Matanzas está herida

Matanzas está herida

Néster Núñez


Matanzas está herida, sus hijos, su geografía; también está herida en su orgullo. Esos tanques de petróleo, junto a la zona industrial y la bahía, son para la ciudad un símbolo visual, económico, algo profundamente identitario. Por eso duele de modo tan íntimo. Por eso agradecemos y admiramos la valentía de los que arriesgan la vida intentando detener este colosal desastre.

El resto de los matanceros, impedidos de hacer otra cosa -desde las casas, desde la ribera opuesta, en la TV o las redes sociales- vemos arder los tanques. Nunca imaginamos que algo así fuera posible. Es casi como ver a El Morro de La Habana desmoronándose lentamente, piedra a piedra, envuelto en llamas.

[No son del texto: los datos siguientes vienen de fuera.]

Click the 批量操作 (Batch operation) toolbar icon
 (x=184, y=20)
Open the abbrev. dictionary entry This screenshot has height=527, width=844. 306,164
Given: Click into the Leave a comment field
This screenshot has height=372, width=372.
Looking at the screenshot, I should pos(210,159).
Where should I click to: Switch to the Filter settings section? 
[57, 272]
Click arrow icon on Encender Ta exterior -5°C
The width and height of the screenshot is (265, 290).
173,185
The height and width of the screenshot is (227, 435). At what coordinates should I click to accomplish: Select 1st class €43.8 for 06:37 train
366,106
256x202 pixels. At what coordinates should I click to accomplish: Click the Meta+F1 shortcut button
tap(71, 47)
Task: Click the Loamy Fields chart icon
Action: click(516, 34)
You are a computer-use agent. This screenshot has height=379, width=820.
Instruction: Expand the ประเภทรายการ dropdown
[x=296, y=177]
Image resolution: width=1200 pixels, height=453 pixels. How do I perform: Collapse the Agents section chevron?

Muchos no hablan. Solo han salido a contemplar lo que probablemente sea el espectáculo más impresionante y más triste de sus vidas. Otros se comunican con sus familiares en el extranjero, les explican… Mejor, transmiten en vivo. Es difícil expresar con palabras lo que sienten. Estamos bien, estamos bien -dice una muchacha para calmar a la que está del lado de allá de la línea, y de momento tapa el micrófono del teléfono hasta que se aleja la sirena de la ambulancia-. Te decía que estamos bien, vinimos para casa de tía en La Playa hasta que todo pase. De verdad, no te preocupes. Su interlocutora estará a muchos kilómetros de distancia, pero muy cercana en el tormento. Será de Matanzas, de Cuba. Es humana.

Cuando se reúne un pequeño grupo surgen las anécdotas: el que trabajó en la instalación de los pararrayos hace diez o doce años, según dice. El que especula sobre el riesgo de que el incendio avance por las tuberías soterradas hacia los tanques de nafta, de gasolina, incluso le preocupa el oleoducto que une Supertanqueros con la refinería de Cienfuegos.

A ese pronto lo obvian, por exagerar demasiado, y después del breve silencio alguien dice que tiene un pariente, o un conocido o un vecino que está allá fajado con la caliente. No es necesidad de protagonismo, pienso, sino esa urgencia de querer aportar algún elemento valioso porque no es fácil permanecer a la espera, sin poder ayudar. Vuelve a haber un silencio, esta vez más prolongado, más oscuro. Después alguien dice, bajando la cabeza y casi en un susurro: Carajo, es que la cosa está tan mala… yo sabía que por algún lado tenía que explotar.

Y luego están aquellos que juegan futbol, que se bañan en la playa. Quiero pensar que sí, que les duele, pero que aún no toman conciencia del daño humano, material y ecológico que este siniestro representa. Serán, supongo, los primeros en ir a donar sangre si se necesita, por ejemplo.


O que han terminado de trabajar en esos restaurantes privados que ofrecen comida gratis a los médicos y bomberos. Será que son de los que piensan que la cosa está tan, pero tan mala, que es imprescindible salir a despejar para que no sean sus propias cabezas las que terminen reventando.

Matanzas está herida. Y con ella, Cuba completa.